To those who consider patient autonomy one of the most important concepts in modern healthcare, being able to choose when to die is respected as part of that autonomy. However, euthanasia is a hotly contested issue and is especially debated with respect to mental illness.  Euthanasia for untreatable psychiatric illness is currently permitted by law in the Netherlands, Belgium, and Switzerland.  However, a recent study by the National Institutes of Health (NIH) has shown that many psychiatric patients euthanized in the Netherlands may have suffered from treatable mental illnesses, such as depression. In fact, of the patients whose case files were studied, more than half had previously refused at least one form of treatment with many of those patients citing “lack of motivation” as the reason for their refusal. Moreover, the study found that many of the psychiatric patients who requested to be euthanized were motivated by “loneliness” or “social isolation,” often symptoms of depression.

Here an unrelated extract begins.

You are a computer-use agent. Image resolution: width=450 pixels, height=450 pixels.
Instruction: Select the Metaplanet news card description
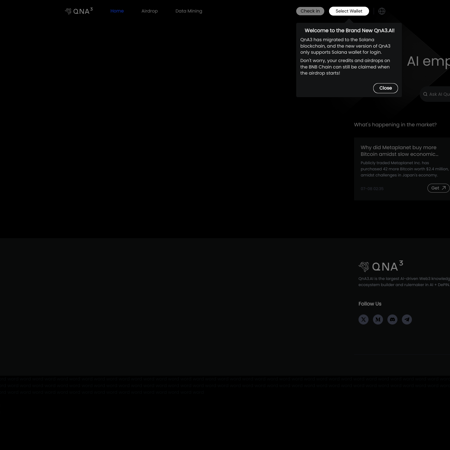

Although Dutch law requires that a “disorder be intractable and untreatable” to warrant euthanasia, the study also found that patients are able to seek out euthanasia after being refused, from other physicians, non-psychiatrists, and on-call mobile euthanasia clinics, sometimes on rather questionable grounds.  As a result, the study questions whether the Dutch system “provides sufficient regulatory oversight” and casts doubt on diagnostic criteria that allow a symptom of an underlying, possibly treatable condition to determine whether the condition itself is untreatable. While the ethical use of euthanasia for patients suffering from mental illness will undoubtedly continue to be debated, the NIH study certainly makes clear that questions about the treatability of “untreatable” mental conditions must be resolved to protect an already vulnerable population from falling victim to its own self-fulfilling prophecy.